# AIM OF THE TASK:
With pictures excluded, copy word for word the lines in the data below from the line containing "This screenshot has height=876, width=1372." through the line containing "Click the Matexim bus stop icon".

# RECORDS:
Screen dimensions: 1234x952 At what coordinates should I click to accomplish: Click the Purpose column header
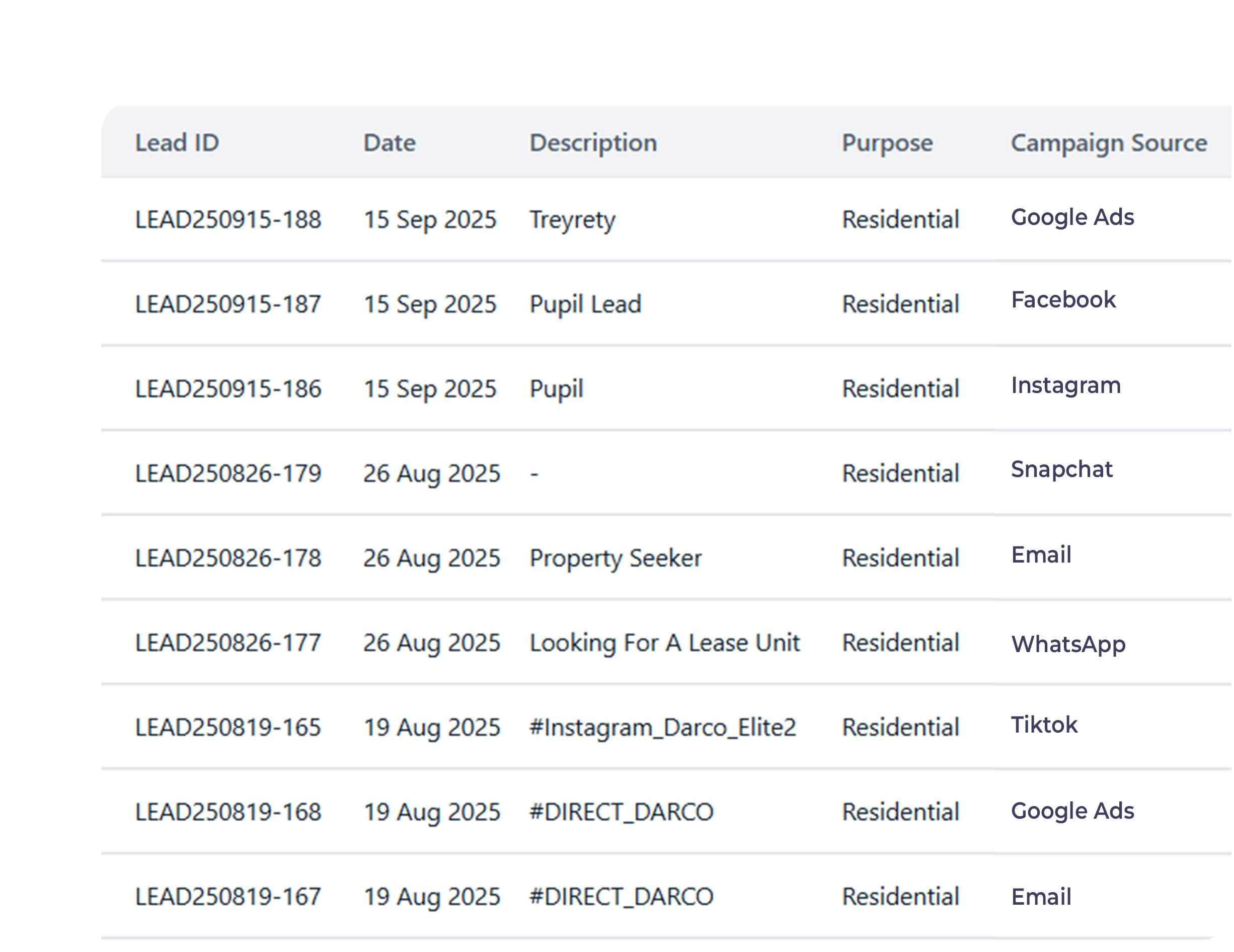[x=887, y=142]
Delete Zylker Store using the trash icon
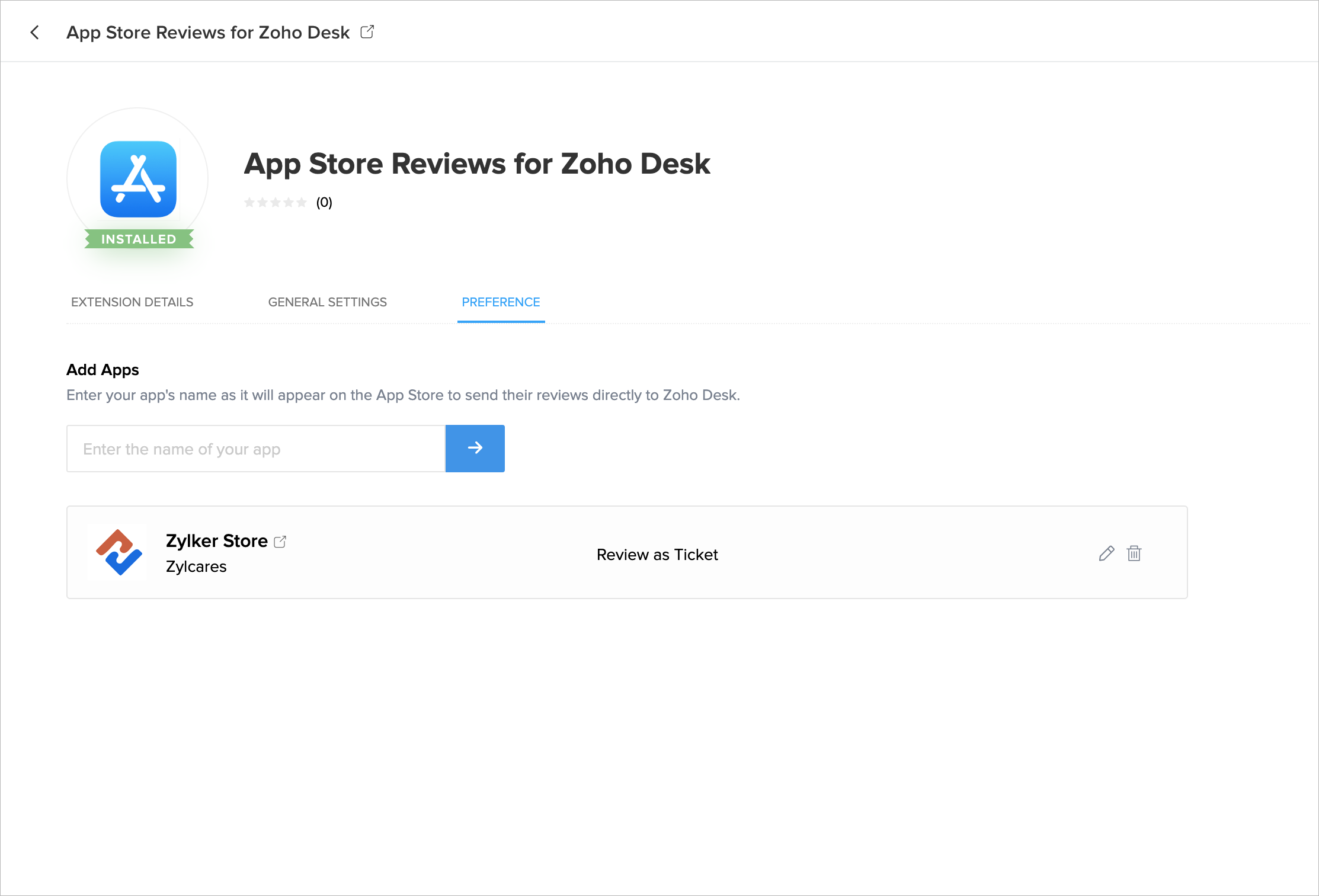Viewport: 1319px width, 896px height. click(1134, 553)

---

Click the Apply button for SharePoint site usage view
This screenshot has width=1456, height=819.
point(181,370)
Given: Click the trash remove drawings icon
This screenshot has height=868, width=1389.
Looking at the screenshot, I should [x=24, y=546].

---

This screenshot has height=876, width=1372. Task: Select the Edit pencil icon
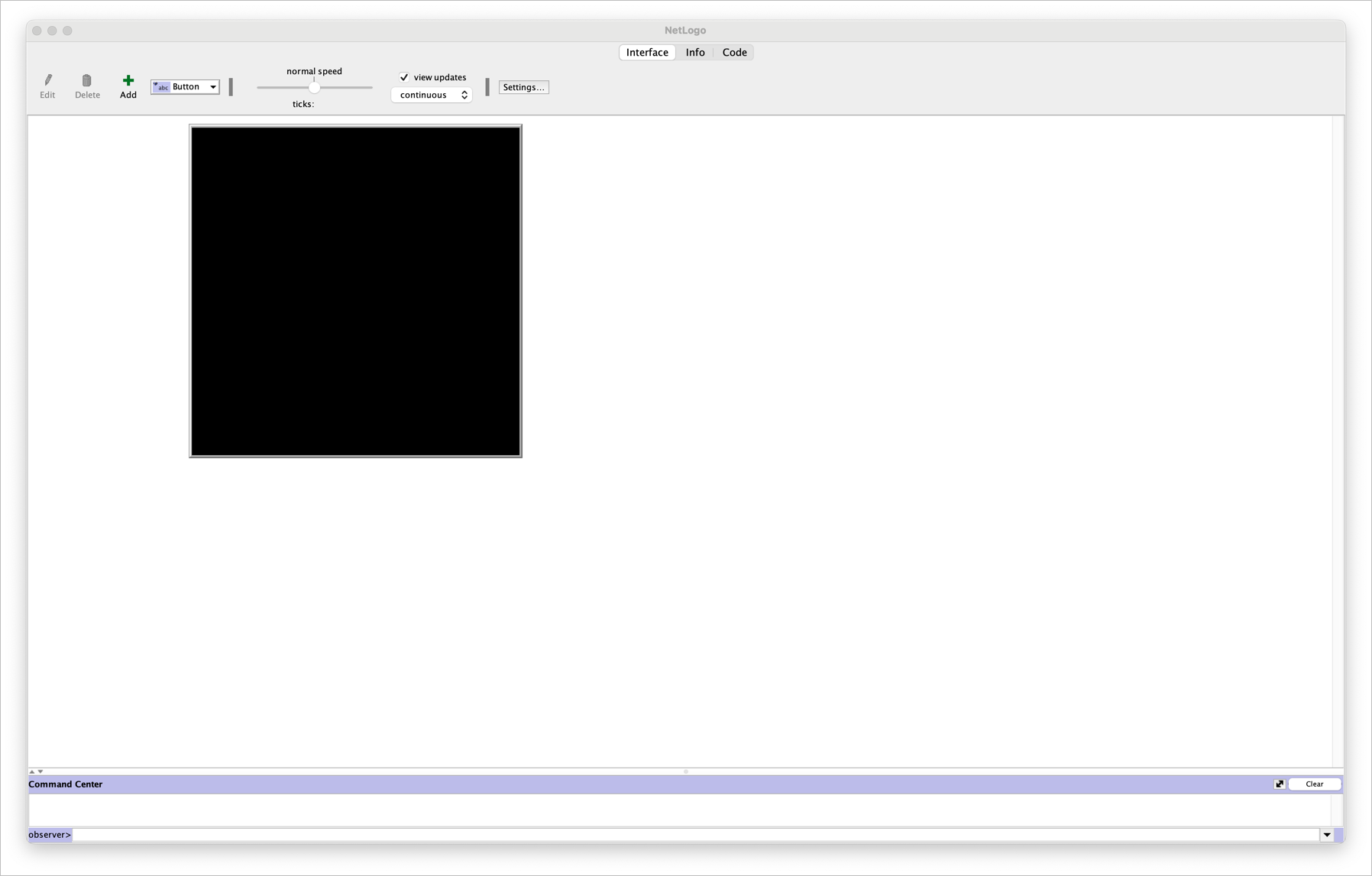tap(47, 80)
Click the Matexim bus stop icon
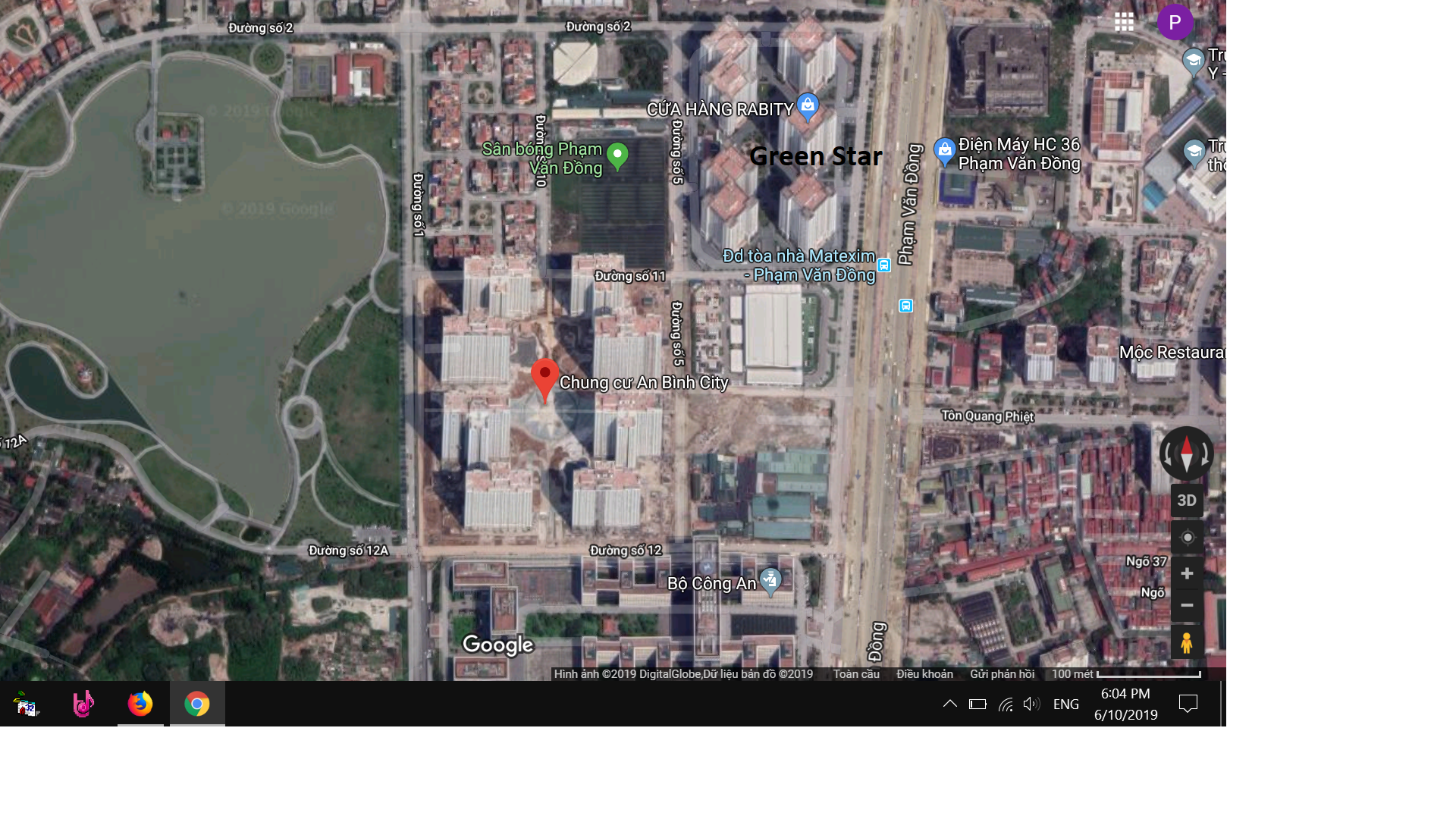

# YOUR RESPONSE:
This screenshot has height=876, width=1372. Task: Select the Edit pencil icon
tap(47, 80)
Click the Matexim bus stop icon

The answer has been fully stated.